Arihant Superstructures, is looking to double its portfolio to 20 million sq ft over the next 12-18 months led by alliances and new land acquisitions.
The developer is currently in the process of acquiring new land parcels for affordable housing projects on an outright basis as well as joint ventures for middle income and higher income group projects.
The company has identified land parcels in the Mumbai Metropolitan Region (MMR) that are expected to provide the requisite growth push and will be utilising internal accruals and raising new funds to support this growth.
“We are embarking on a growth plan by almost doubling our portfolio in the next 12-18 months given the rising number of opportunities in the property market. We have clear visibility on revenue potential of Rs 6,500 crore and operating cash surplus of Rs 2,100 crore from existing projects portfolio,” Ashok Chhajer, CMD, Arihant Superstructures, told ET.
The real estate sector, especially the housing segment, is expected to be in the limelight going ahead, as it benefits from the central and state governments’ favourable policies pertaining to affordable housing.
Rising income levels and affordability levels are expected to drive sales for quality organised developers. Further, established players are expected to benefit from ample inorganic opportunities, which is driving the ongoing consolidation in the sector.
Arihant Superstructures currently has a portfolio of under-construction projects spread over a total 11 million sq ft and in Mumbai region and Jodhpur. Around 65% of these projects are in the affordable housing segment, Chhajer added.
Property sector is expected to benefit from low interest rates that provides a dual benefit in driving demand and reduced funding cost for realty developers.
The company’s key identified markets for the proposed expansion include Mumbai’ Metropolitan Region’s micro-pockets of Navi Mumbai, Panvel, Kalyan, Dombivali, Badlapur and other locations offering similar propositions.

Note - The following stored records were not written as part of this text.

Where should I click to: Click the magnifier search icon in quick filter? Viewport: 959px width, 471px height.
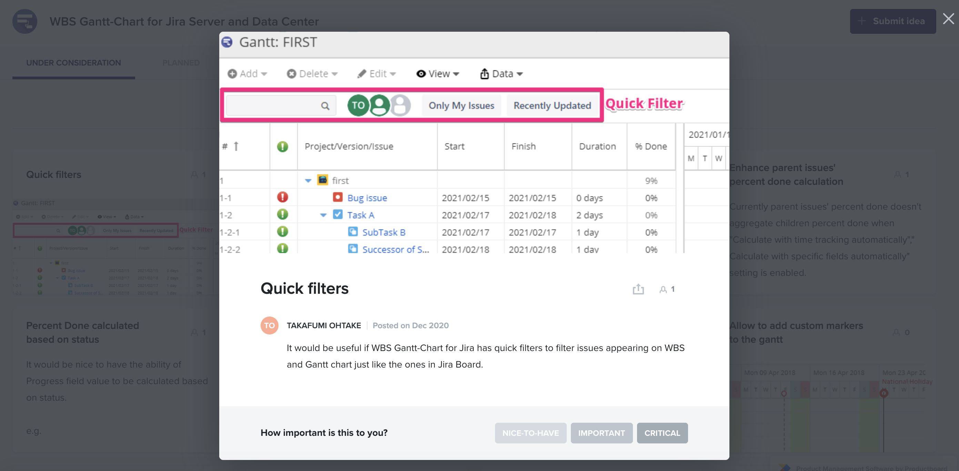[325, 106]

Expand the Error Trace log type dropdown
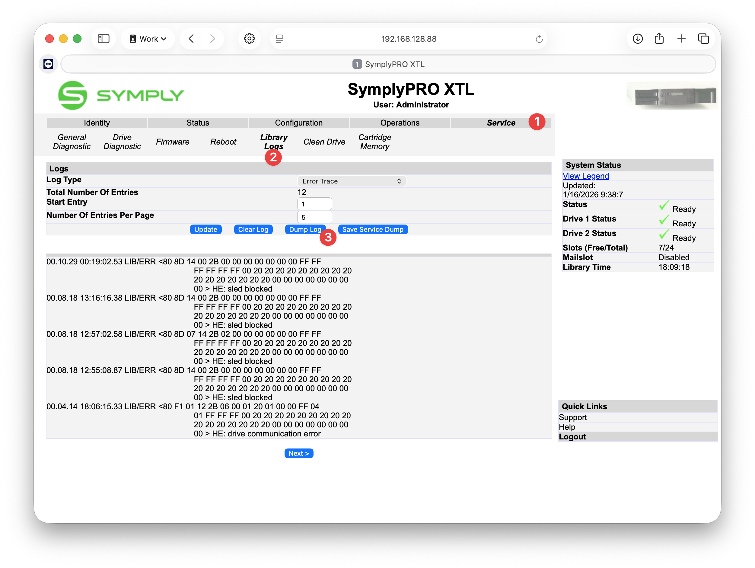[x=352, y=181]
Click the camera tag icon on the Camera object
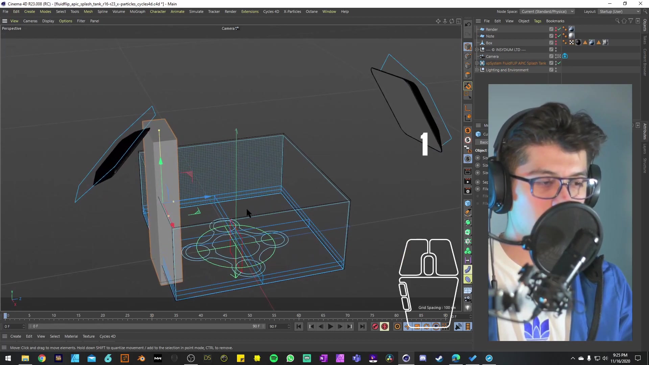Image resolution: width=649 pixels, height=365 pixels. [565, 56]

According to analysts, the developer has a long-standing presence in Mumbai region’s property markets with focus on affordable housing. The company holds a 51% share of supply in Rs 30 lakhs to Rs 1 crore segment and 58% share of supply in below Rs 5,000 per sq ft in extended MMR. The company held 13% market share in Navi Mumbai in the first half of 2021-22.

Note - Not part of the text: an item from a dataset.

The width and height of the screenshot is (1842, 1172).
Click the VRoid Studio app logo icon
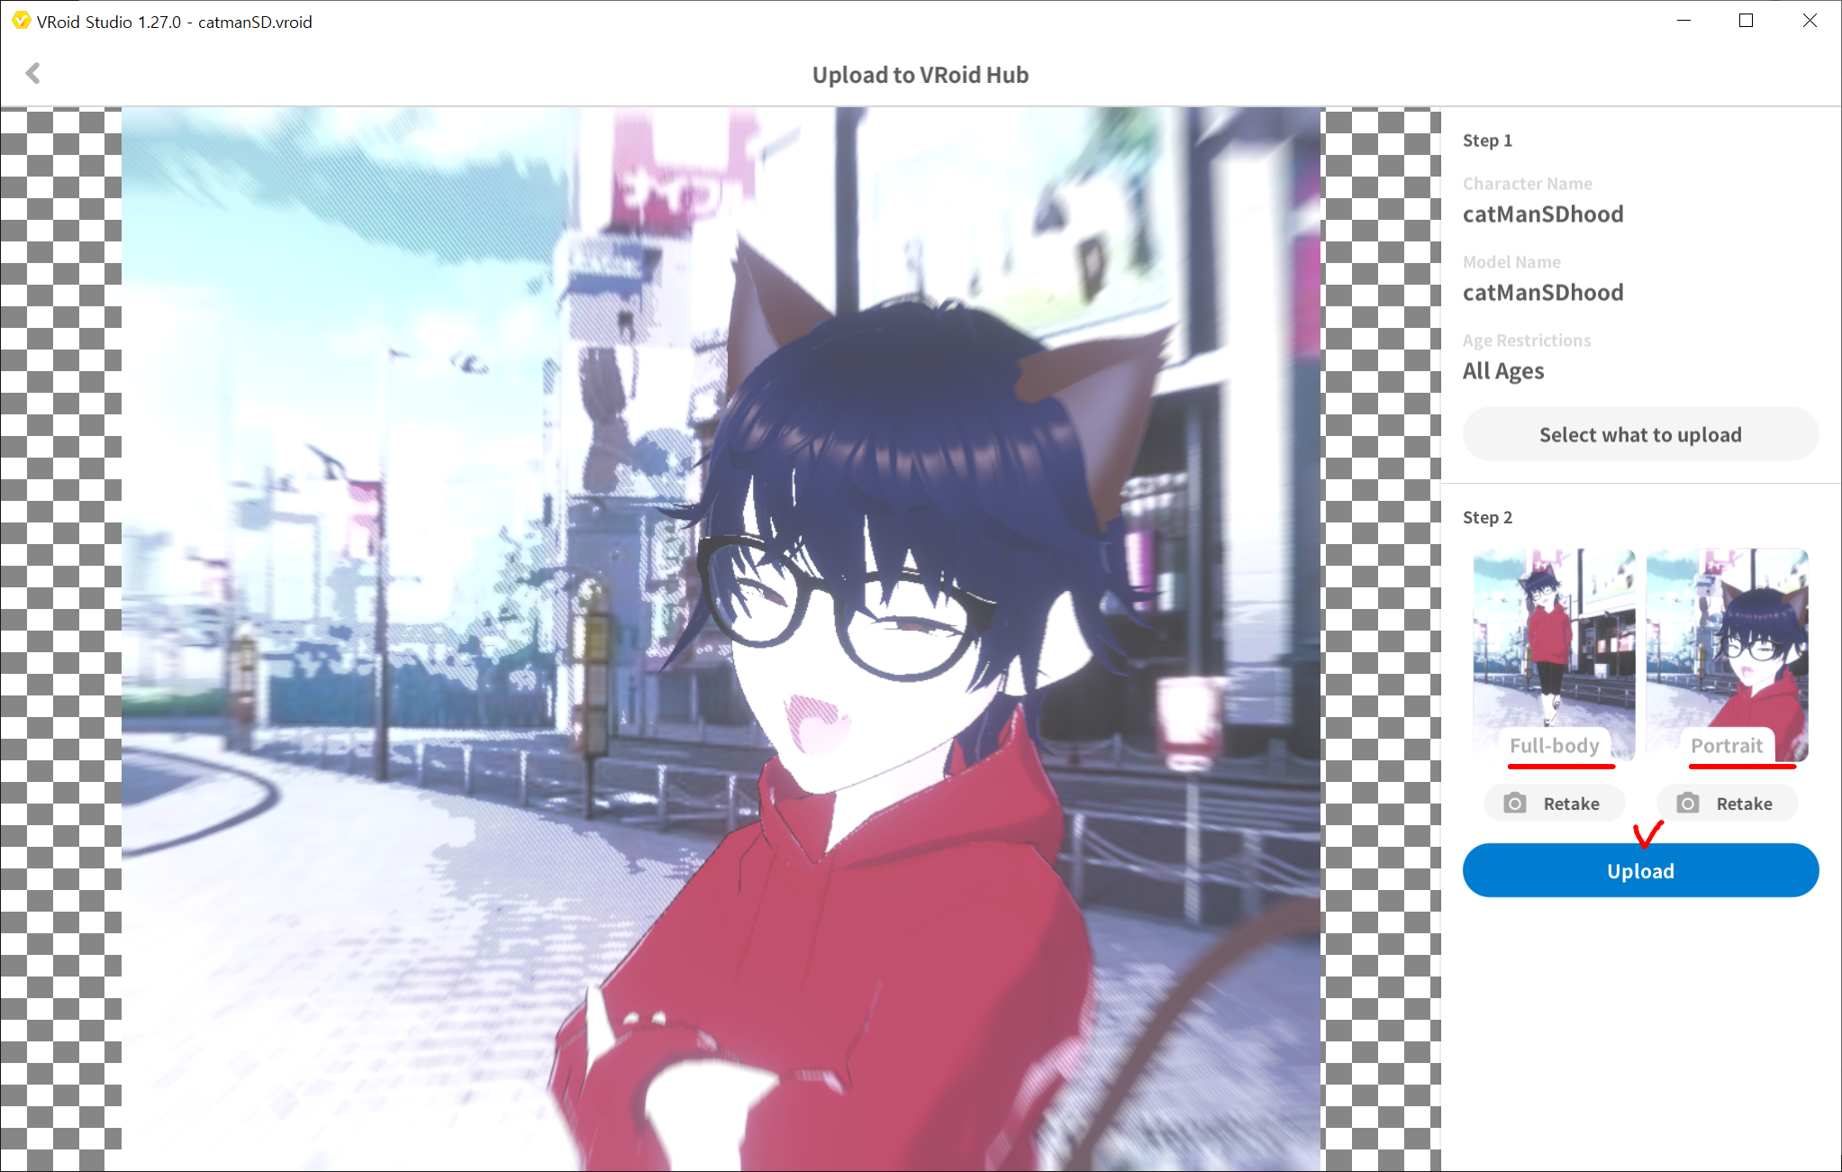coord(20,21)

The company reported a 180% on-year jump in consolidated net profit at Rs 11.63 crore for the quarter ended September. Total income for the quarter also rose 37% from a year ago to Rs 88.15 crore. The robust performance was driven by strong rise in revenues, sales bookings and collections. The listed company had clocked sales bookings of 831 apartments in the first half of the current financial year.
The Maharashtra government’s recent decision to waive property tax on houses with an area of up to 500 sq ft in Mumbai and Navi Mumbai is expected to push both demand and supply of affordable houses in the country’s most expensive property market.

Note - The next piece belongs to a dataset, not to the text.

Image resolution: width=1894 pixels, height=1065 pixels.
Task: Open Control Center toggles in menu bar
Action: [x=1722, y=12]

Both central and state governments have been supporting the affordable housing segment for the last few years.
Several schemes for affordable housing have been introduced by the government in recent years, including interest subsidies for low and economically disadvantaged sections, affordable housing being granted infrastructure status to ease fund availability, and additional tax benefits for both developers and homebuyers.
The need for affordable housing is growing across the urban sprawls of India and has caught the attention of many developers and financial institutions, who are looking to tap this growing demand.
More than half of all Indian residential launches in the top eight cities in the last five years have been in the sub-Rs 50 lakh segment.